◆ УСЛОВИЯ ЗАДАНИЙ:
- A) Перечислите всех певцов, которых статья о фестивале «Золотая Маска» называет по имени среди исполнителей спектакля «Билли Бадд».
- B) Подхватите статью о фестивале «Золотая Маска» и продолжите ее, начиная сразу после последнего приведенного предложения.

◆ ФРАГМЕНТ ТЕКСТА:

Выставка подобий и контрастов События

Выставка подобий и контрастов

Оперная программа «Золотой Маски» сложилась в поучительную многомерную экспозицию

Самые значимые события в музыкальной программе фестиваля «Золотая маска»-2018

Театральный фестиваль «Золотая Маска» завершится только 15 апреля, когда на торжественной церемонии в Большом театре лауреатам будут вручены долгожданные премии. Но оперная программа фестиваля уже во многом показана, и мы можем оглядеть ее в целом. Оглядеть совсем не за тем, чтобы угадать премиальный расклад. Наверняка жюри вынесет мудрый вердикт. И все же главным станет не он, а вся та конкурсная афиша, которую сформировал музыкальный экспертный совет под председательством музыковеда Марины Гайкович. Как бы ни были важны премии, важнее совокупность номинированных спектаклей. Именно она выявляет срез сезона и выкладывает на общее обозрение каталог его текущих тем.


«Пассажирка», Екатеринбургский театр оперы и балета

Мужское и женское

Согласно одной из имеющихся тенденций, российский оперный театр – полноправный участник мирового оперного процесса, включенный в систему копродукций и пользующийся единым для всего мира пулом артистов и постановщиков. В этом убеждает спектакль «Билли Бадд», поставленный Большим театром в копродукции с Английской национальной оперой и Немецкой оперой Берлина. Это партитура Бенджамина Бриттена, которую на московской сцене поют британские певцы, и среди них – харизматичные Джон Дашак и Гидон Сакс, а также патриарх британской сцены Роберт Ллойд. Заглавную партию, между тем, прекрасно исполняет белорус Юрий Самойлов, осевший в Европе. А многие другие роли отданы артистам Большого театра, которые – как, например, молодой тенор Богдан Волков – поют и играют не менее здорово, чем англоязычные коллеги. Поставил оперу Дэвид Олден, ведет ее Уильям Лейси, под чьим управлением оркестр и хор Большого театра исполняют музыку Бриттена в абсолютно английском стиле.

◆ НАБОР ДАННЫХ:
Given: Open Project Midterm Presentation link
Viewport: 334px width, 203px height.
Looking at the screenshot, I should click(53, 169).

...

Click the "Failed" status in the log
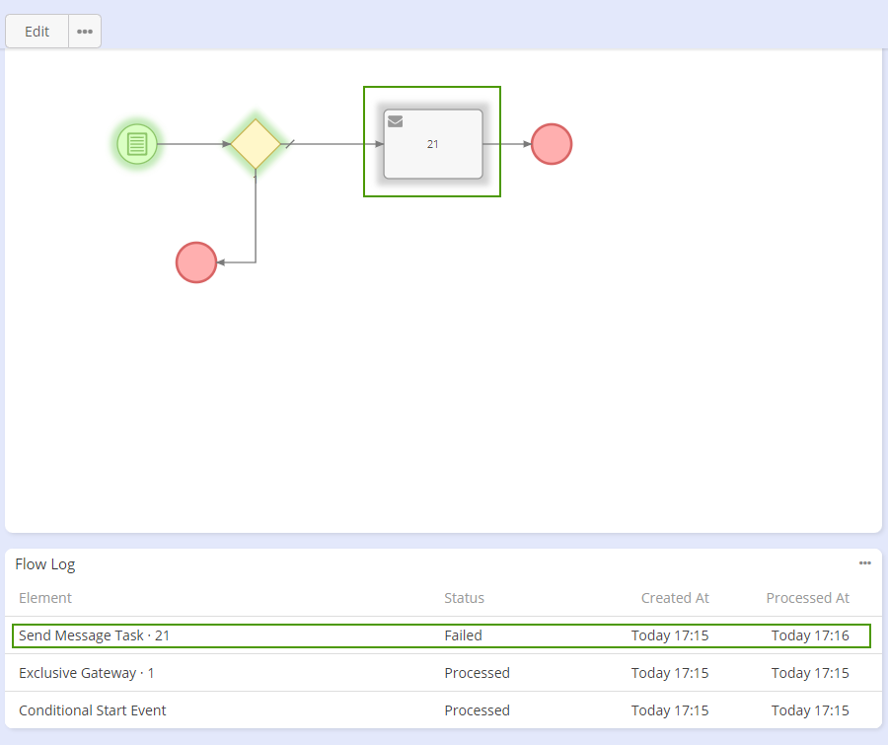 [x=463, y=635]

--

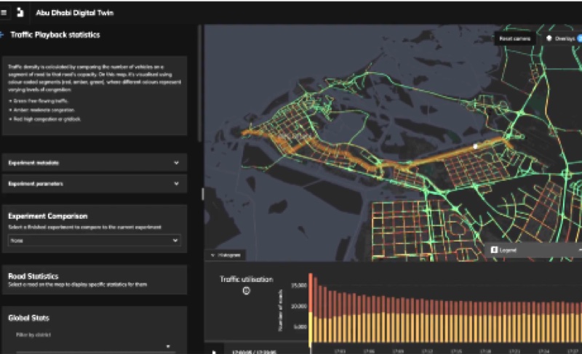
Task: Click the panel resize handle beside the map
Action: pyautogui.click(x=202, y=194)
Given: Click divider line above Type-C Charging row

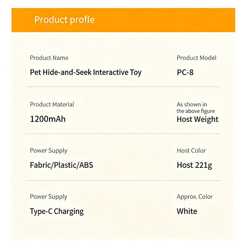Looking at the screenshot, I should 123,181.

◆ ОТВЕТЫ К ЗАДАНИЯМ:
- A) Джон Дашак, Гидон Сакс, Роберт Ллойд, Юрий Самойлов, Богдан Волков.

- B)
Подобный универсализм, не знающий границ, весьма отвечает самому существу оперы «Билли Бадд», чей мир являет собой модель мироустройства. Эта модель спроектирована в виде военного корабля «Неустрашимый», бесцельно бороздящего океан вселенной в поисках мнимого врага. Самое поразительное, что мир, явленный в опере, всецело мужской – в партитуре нет ни одной, даже самой маленькой, женской партии. Это объяснимо логикой сюжета – откуда взяться женщинам на военном судне? Но то лишь внешняя причина: женщины Бриттену не нужны по сути, его моряки о женщинах и не вспоминают – зачем они, если мир мужчин полноценным образом замкнут на себе, если в нем есть и любовь, и коварство, и нежность, и жестокость? Длинный спектакль, объединенный крепко прописанной интригой и насыщенный большими чувствами, оставляет ощущение прожитой жизни, как если бы это была евангельская история, с верой в чудо, предательством, разочарованием и неминуемой смертью. Показательная казнь добродушного матроса Билли, совершившего случайное убийство, лишь завершает фабулу в последнем акте оперы, не давая ответов на вопросы об экзистенциальной ответственности человека перед лицом роковых сил. Рефлективные монологи персонажей полны важных слов, но музыка еще важнее – она ведет собственное повествование много большего объема и глубины, подобно морю, в котором теряется корабль человеческих судеб.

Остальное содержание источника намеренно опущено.